Goal of the exercise:
From the first line to the last, retype the records exactly and skip the pictures.

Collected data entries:
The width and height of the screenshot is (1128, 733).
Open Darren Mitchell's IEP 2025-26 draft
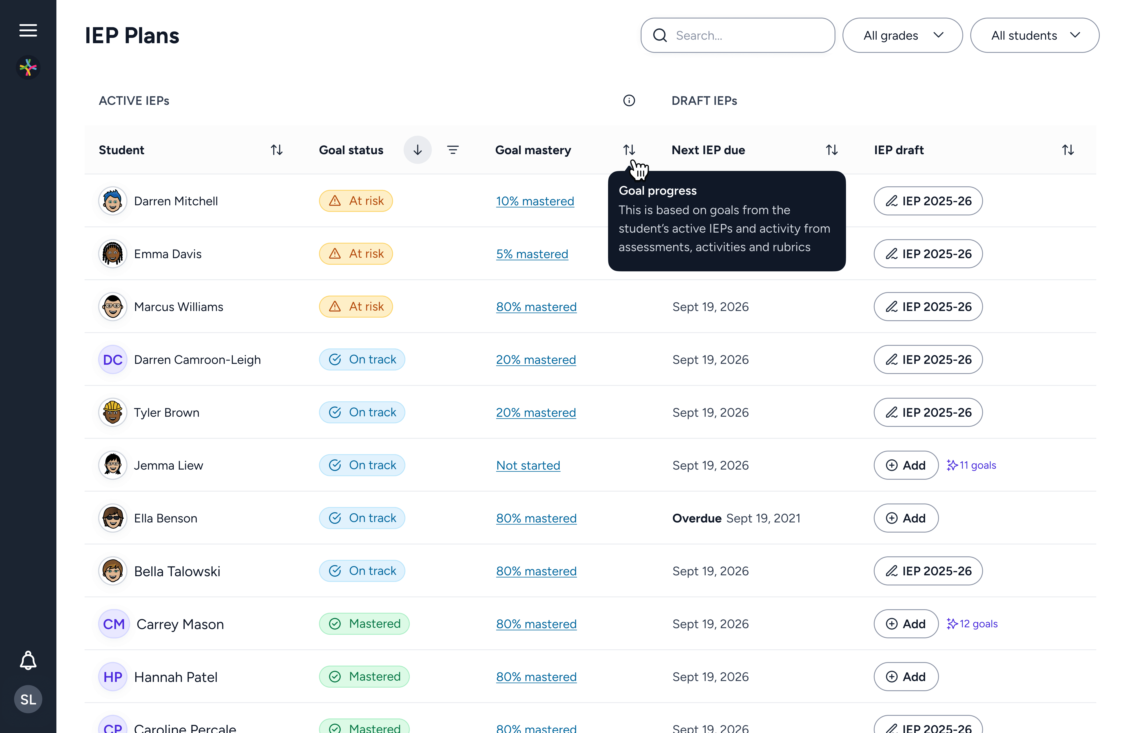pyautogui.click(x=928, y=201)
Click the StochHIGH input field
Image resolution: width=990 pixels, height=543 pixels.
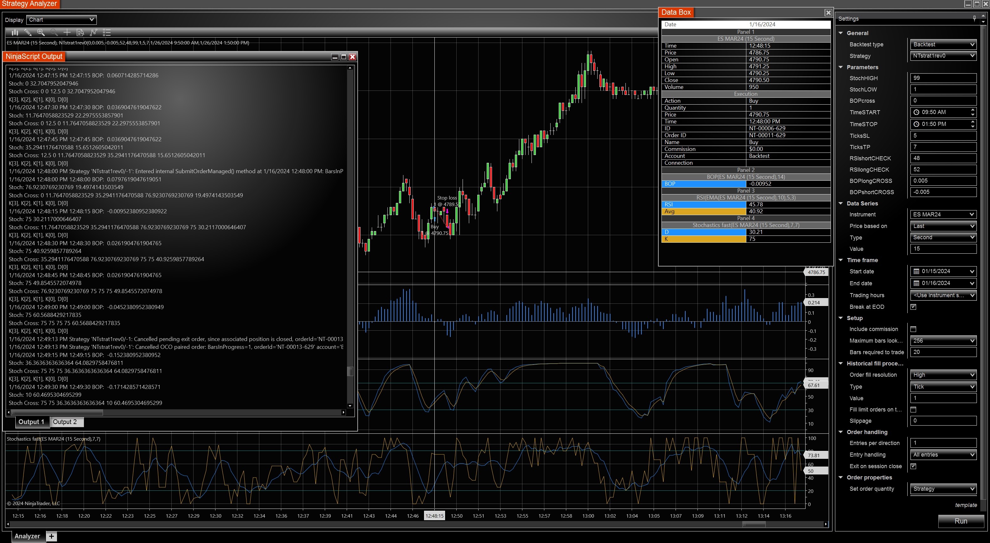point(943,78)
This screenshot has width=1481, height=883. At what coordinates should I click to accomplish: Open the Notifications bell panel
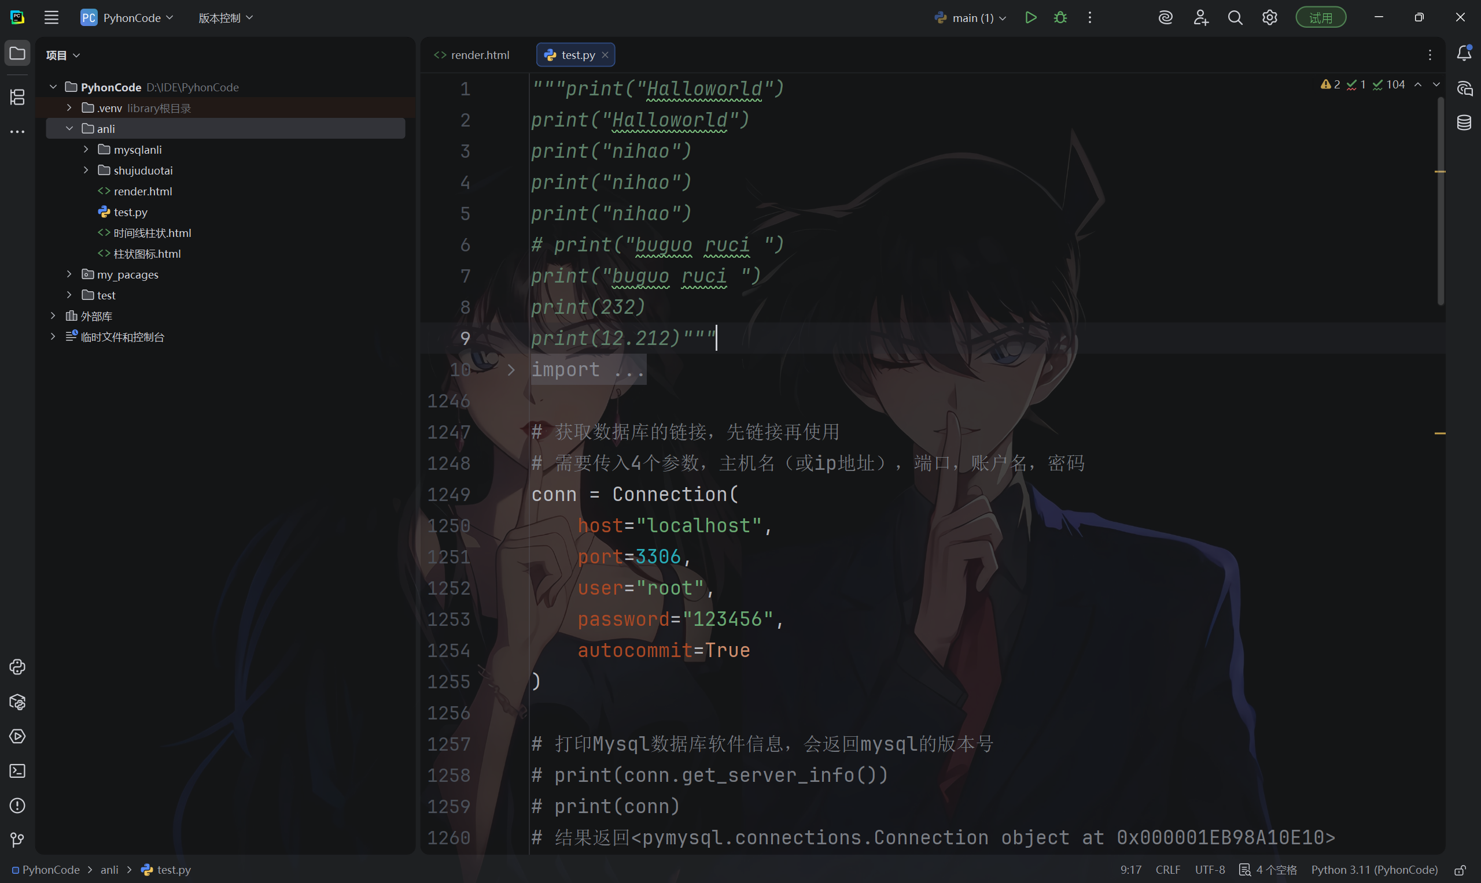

Solution:
The width and height of the screenshot is (1128, 733).
Open Darren Mitchell's IEP 2025-26 draft
pyautogui.click(x=928, y=201)
Click the StochHIGH input field
Image resolution: width=990 pixels, height=543 pixels.
point(943,78)
This screenshot has width=1481, height=883. At what coordinates should I click to accomplish: Open the Notifications bell panel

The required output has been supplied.